Primera Lectura
Lectura de la carta del apóstol san Pablo a los Romanos (11,29-36):
Los dones y la llamada de Dios son irrevocables. Vosotros, en otro tiempo, erais rebeldes a Dios; pero ahora, al rebelarse ellos, habéis obtenido misericordia. Así también ellos, que ahora son rebeldes, con ocasión de la misericordia obtenida por vosotros, alcanzarán misericordia. Pues Dios nos encerró a todos en la rebeldía para tener misericordia de todos. ¡Qué abismo de generosidad, de sabiduría y de conocimiento, el de Dios! ¡Qué insondables sus decisiones y qué irrastreables sus caminos! ¿Quién conoció la mente del Señor? ¿Quién fue su consejero? ¿Quién le ha dado primero, para que él le devuelva? Él es el origen, guía y meta del universo. A él la gloria por los siglos. Amén.
Palabra de Dios
Salmo 68,R/. Que me escuche, Señor, tu gran bondad
Santo Evangelio según san Lucas (14,12-14):
En aquel tiempo, dijo Jesús a uno de los principales fariseos que lo había invitado: «Cuando des una comida o una cena, no invites a tus amigos, ni a tus hermanos, ni a tus parientes, ni a los vecinos ricos; porque corresponderán invitándote, y quedarás pagado. Cuando des un banquete, invita a pobres, lisiados, cojos y ciegos; dichoso tú, porque no pueden pagarte; te pagarán cuando resuciten los justos.»
Palabra del Señor
Compartimos:
Va a ser que nosotros, habitualmente, hacemos lo contrario, exactamente lo contrario de lo que dice Jesús. Y se entiende. Si vamos a celebrar una fiesta invitamos a los conocidos, a la familia (aunque a veces a alguno de la familia preferiríamos que no estuviera…), a los amigos. Es lo normal. Es lo lógico. Invitar a desconocidos, pone un punto de dificultad en la celebración de la fiesta. Esto se entiende y creo que lo entendería el mismo Jesús.

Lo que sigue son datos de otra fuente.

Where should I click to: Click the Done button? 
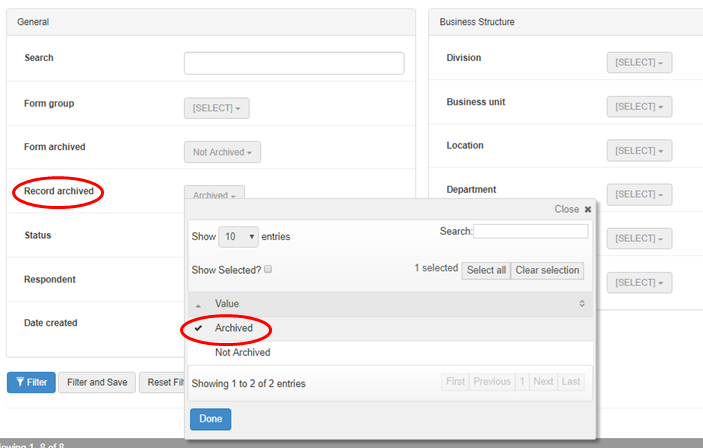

Sucede que Jesús, cuando habla y en su vida, se sitúa en otra onda. Para empezar, Jesús rompe todas esas barreras que nos encanta poner a nosotros. Por la sencilla razón de que, desde su perspectiva, todos somos hermanos, hijos e hijas del mismo Dios y Padre de todos. Esas fronteras que nosotros ponemos con los que hablan una lengua diferente o tienen tradiciones o culturas diversas de las nuestras o formas de pensar opuestas… no existen para Jesús. No significa que no existan esas diferencias. Eso Jesús no lo niega. Lo que deja claro Jesús es que esas diferencias no marcan ni mucho menos fronteras insalvables. Esas diferencias de ningún modo rompen la fraternidad básica entre hombres y mujeres en este mundo. Esas diferencias no son nada frente al hecho de ser hijos e hijas de Dios, hechura de sus manos. La fraternidad del Reino no conoce las fronteras, ninguna frontera.
Pero hay algo más. Jesús nos dice que nos acordemos de invitar a los pobres, lisiados, cojos y ciegos. Dicho en otras palabras, a lo último, a los que no quiere nadie, a los que no lucen en ninguna fiesta, a los que no pueden llevar traje de fiesta (porque no tienen para comprarlo), a los que, casi seguro, no se saben comportar educadamente en la mesa ni saben con qué cubiertos se come el pescado ni en qué copa se bebe el vino. ¿A esos hay que invitar? Pues sí, porque invitar a esos es precisamente la prueba de que nuestra mesa, la mesa del Reino, está abierta a todos sin excepciones. Porque, y volvemos al principio, todos somos hijos e hijas del Padre común, de Dios.